Amare la terra e le memorie: la guida e il motto per il mio Nero d’Avola.
Dietro il nostro vino, c’è prima di tutto una storia familiare: una storia di scelte, di prove ed errori che pian piano schiariscono la via , di cambiamenti sociali attraverso le generazioni, di spostamenti. Una storia di giri lunghi della vita e di costante ritorno ai luoghi della memoria. La memoria di quel bambino che a quattro anni pestava l’uva nel palmento di suo padre, il quale a mo’ di gioco gli faceva poi manovrare il torchio a vite. Quel bambino sono io, Giovanni, e mio padre, che costruì il palmento, si chiamava Francesco. Il vigneto attuale, impiantato negli anni ‘70, si trova a Granieri, frazione di Caltagirone. Ma molto prima di ciò, mio nonno, che da Vittoria (RG) arrivò a Granieri in cerca di una buona terra da coltivare, prese in regime di affitto un terreno del Barone Silvestri, in cui impiantò uve di varietà Calaulisi, Frappato, Rossuniuri e Turribiancu, raccolte e mischiate assieme a fine settembre. Quando ci fu la possibilità economica di acquistare un terreno di loro proprietà, mio nonno e mio padre ne presero uno nella località che chiamavamo Petrascritta. Terreno che purtroppo si rivelò non essere adatto al vigneto, in quanto il vino da lì prodotto, puntualmente verso aprile, prendeva la strada per diventare aceto. Petrascritta fu così venduta. La cura e l’attenzione di mio padre, fatta esperienza del fallimento passato, fu fondamentale nello scegliere stavolta un buon terreno, quello attuale: in collina, esposto a Mezzogiorno, in parte argilloso e in parte sabbioso, a 350 metri sul mare. Quella terra cominciò a dare grandi soddisfazioni, eppure il vino per molto tempo fu venduto solo sfuso e consumato a livello locale.
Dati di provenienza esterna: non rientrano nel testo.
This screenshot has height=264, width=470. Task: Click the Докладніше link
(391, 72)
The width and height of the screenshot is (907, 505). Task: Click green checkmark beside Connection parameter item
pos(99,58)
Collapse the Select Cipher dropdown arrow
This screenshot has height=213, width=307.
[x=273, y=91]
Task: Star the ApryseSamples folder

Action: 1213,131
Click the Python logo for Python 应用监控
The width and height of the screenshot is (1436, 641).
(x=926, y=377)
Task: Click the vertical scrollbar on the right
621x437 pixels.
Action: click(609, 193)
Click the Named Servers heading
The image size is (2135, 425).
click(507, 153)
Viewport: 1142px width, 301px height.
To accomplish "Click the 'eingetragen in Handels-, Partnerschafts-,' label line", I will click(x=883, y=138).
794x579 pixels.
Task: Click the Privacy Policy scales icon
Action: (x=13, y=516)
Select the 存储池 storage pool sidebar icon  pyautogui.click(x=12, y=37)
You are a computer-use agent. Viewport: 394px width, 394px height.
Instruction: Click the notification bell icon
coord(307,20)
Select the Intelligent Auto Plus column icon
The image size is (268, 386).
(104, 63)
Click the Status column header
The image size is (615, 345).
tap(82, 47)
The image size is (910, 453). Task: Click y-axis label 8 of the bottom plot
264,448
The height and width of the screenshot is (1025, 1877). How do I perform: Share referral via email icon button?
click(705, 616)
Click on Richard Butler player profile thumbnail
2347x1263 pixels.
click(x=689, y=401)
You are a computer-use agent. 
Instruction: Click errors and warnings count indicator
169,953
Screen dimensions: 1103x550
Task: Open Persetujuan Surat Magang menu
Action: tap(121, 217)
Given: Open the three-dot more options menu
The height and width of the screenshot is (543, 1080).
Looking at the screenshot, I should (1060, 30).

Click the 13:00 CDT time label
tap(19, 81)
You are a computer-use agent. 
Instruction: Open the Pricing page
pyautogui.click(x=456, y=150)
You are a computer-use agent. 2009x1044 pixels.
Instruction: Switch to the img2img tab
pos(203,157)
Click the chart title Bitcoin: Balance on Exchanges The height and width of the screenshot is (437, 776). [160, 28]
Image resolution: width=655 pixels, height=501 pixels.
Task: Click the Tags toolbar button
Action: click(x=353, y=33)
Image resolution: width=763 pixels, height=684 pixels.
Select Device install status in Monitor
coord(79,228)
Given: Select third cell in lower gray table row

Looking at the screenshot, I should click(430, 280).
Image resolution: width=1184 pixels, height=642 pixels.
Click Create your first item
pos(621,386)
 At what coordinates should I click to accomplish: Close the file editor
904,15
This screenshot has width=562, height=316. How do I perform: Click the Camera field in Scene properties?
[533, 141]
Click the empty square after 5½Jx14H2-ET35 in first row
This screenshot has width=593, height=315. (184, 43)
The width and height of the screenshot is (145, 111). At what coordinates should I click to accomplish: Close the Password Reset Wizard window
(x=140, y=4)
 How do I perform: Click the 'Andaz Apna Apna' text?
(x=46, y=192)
È stato con la vendemmia del 2015 che ho dato avvio a questa avventura, la grande sfida di imbottigliare questo vino, che era un vino di casa, e farlo conoscere oltre i confini della Sicilia, onorando il lavoro di mio padre scomparso. Il processo produttivo è rimasto quello di un tempo: in fase di coltivazione, utilizzo di soli prodotti naturali (zolfo, rame, concime ovino); raccolta manuale; diraspatura; macerazione in vasca di cemento per circa 36 ore, con soli lieviti indigeni delle uve, le cui spore, assopite e depositatesi negli anni nelle fessure della vasca stessa, forniscono un’identità peculiare al prodotto. Grazie alla breve macerazione gli acini fermentati rimangono quasi integri, producendo di conseguenza poche fecce; ciò mi dà il grande vantaggio di non aver bisogno di trattamenti prima dell’imbottigliamento. L’affinamento ha luogo infine per 2-3 anni in vecchie botti di rovere da 70hl o in vasche d’acciaio, unica importante innovazione, quest’ultima, che rende possibile proteggere il vino con la colmatura di azoto alimentare. A partire dalla vendemmia 2022 ho ottenuto inoltre la certificazione biologica, ancora un passo avanti per allargare i confini verso le persone accomunate dalla voglia di bere nel rispetto dei territori e delle piccole e grandi storie che li caratterizzano.